The issues introduced by the digital revolution are not going away. We were having brunch when one of the men at the table—I forget what led up to this—said that he didn’t read ebooks because he didn’t enjoy the experience of holding the tablet computer in his hands. Since I have published three novels as ebooks, I’m interested in the man’s comments. I don’t think he realized that not reading ebooks meant that, in some cases, he wouldn’t be able to read that particular book at all.

But the problems of one gay writer in Boston are dwarfed by libraries. Two days ago, I read an article on Salon by Amien Essif. “The Internet can’t replace libraries: Why they matter more than ever in the age of Google.” He was reviewing John Palfrey’s book, BiblioTECH: Why libraries Matter More Than Ever in the Age of Google. Palfrey is a former professor in the Law School at Harvard, and currently Vice Dean for Library and Information Resources at the Law School. The “age of Google” means the age when we are creating 2.5 quintillian bytes of data daily. Almost every single byte of that data is a byte we want to keep. Where is it going to go? How do you archive it?

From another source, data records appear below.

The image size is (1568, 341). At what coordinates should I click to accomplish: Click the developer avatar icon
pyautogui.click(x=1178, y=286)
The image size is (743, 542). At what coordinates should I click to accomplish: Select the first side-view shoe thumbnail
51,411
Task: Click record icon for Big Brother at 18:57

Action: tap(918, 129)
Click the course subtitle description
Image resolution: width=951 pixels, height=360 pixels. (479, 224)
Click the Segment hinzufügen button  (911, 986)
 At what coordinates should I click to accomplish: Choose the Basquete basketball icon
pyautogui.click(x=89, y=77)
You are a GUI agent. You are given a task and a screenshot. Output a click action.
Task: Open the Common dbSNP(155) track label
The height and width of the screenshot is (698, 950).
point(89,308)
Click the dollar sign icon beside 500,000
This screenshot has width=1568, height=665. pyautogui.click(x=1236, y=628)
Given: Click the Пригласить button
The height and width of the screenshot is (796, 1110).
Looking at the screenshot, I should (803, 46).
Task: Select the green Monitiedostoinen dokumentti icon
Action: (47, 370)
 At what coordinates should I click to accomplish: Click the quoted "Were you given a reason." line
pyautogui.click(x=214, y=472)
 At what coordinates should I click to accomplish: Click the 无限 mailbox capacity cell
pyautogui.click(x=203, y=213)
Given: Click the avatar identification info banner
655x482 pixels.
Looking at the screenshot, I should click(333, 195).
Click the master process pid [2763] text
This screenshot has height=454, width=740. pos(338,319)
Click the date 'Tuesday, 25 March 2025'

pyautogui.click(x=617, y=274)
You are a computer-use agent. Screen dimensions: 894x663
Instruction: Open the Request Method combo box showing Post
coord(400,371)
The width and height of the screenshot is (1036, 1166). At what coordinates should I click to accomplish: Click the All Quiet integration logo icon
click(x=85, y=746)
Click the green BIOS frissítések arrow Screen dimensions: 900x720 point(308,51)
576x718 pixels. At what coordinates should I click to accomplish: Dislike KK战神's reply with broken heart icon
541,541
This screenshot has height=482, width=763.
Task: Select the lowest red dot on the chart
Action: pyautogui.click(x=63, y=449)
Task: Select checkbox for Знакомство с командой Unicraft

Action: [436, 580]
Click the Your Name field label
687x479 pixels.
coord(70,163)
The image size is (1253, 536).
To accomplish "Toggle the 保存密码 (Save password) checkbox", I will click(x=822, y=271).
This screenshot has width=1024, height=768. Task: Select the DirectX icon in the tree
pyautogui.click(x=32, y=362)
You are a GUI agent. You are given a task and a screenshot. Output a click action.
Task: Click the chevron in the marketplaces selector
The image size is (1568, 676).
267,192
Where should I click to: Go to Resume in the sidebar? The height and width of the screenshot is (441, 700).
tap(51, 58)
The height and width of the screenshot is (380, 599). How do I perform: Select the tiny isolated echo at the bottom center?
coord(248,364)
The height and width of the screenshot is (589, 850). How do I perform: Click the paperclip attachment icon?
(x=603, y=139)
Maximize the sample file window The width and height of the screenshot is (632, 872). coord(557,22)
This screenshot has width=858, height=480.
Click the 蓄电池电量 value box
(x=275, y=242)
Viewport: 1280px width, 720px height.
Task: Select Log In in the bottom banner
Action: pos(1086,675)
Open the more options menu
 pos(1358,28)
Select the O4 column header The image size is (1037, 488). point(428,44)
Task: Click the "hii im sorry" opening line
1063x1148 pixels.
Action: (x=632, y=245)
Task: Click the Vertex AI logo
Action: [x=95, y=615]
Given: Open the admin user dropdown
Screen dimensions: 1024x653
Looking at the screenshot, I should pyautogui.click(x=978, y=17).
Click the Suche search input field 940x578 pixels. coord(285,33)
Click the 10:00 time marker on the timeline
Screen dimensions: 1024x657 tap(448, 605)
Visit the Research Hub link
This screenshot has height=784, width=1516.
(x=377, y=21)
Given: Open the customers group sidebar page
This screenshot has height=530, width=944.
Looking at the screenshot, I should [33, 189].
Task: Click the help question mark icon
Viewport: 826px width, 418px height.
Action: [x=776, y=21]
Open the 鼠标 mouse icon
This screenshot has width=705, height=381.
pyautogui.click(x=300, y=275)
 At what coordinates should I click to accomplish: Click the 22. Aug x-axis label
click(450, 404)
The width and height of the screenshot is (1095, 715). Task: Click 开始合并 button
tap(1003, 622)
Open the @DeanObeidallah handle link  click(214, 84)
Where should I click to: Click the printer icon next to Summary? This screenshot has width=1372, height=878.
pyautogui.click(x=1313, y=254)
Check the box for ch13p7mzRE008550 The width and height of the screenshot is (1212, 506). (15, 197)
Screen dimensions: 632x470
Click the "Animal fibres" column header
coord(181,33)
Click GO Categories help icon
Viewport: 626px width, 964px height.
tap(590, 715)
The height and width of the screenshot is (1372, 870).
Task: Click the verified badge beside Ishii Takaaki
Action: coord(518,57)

Palfrey, in BiblioTECH, is concerned about the uses to which our libraries are being put and about the seeming shift from archiving print books to archiving digital objects—how that’s done, how digital information is retrieved, and whether we are storing digital objects correctly to prevent them from being subject to “data rot,” a process in which the stored digital data decays gradually and becomes unreadable, and how digital data coexists with print books in our libraries.  According to Palfrey, the people who are doing the most serious R&D about us and our data are private companies. This gives these private companies control over what’s created, what’s published, what’s archived, and what is available to read. Palfrey says, “The risk of a small number of technically savvy, for-profit companies determining the bulk of what we read and how we read it is enormous.”

As I’ve written here before, this amounts to censorship. We have to get large corporations to agree to publish and then archive the books we write. Gay people—and all minorities—have a  special interest in making sure that these for-profit companies use their power for the benefit of all US citizens, that is, that our books are published at a rate commensurate with our place in the culture and are available through our libraries and digital distribution systems.

We are in a period of rapid change, and we don’t know what the future is going to look like. Some of us don’t like some of what we know. All this is similar to the period described by Andrew Pettegree in The Book in the Renaissance, about the period from the invention of movable type to its full adoption over the next 150 years in the fifteenth and sixteenth centuries. The move from scribes copying Bibles by hand to Gutenberg’s Great Bible was a period of confusion and cultural anxiety in Europe, and Pettegree gives us a detailed picture of it. It was, I suspect, a confusion and anxiety similar to what we experience today, reflected in the comments of the man at brunch. I suspect that some of us will purchase some ebooks, and some of us will purchase only ebooks, and some will refuse to purchase anything with a glowing screen, and that things will remain fluid for a while. That seems to me to be OK. In the meantime, while things get sorted out, during this period of confusion, those of us who have been rebuffed by American publishing houses have access to our computers and to the capability to create ePUB files, and therefore to readers found on the web. Gay people can know that they are not completely cut off from serious or imaginative or experimental books. It’s not, actually, a bad time to be alive.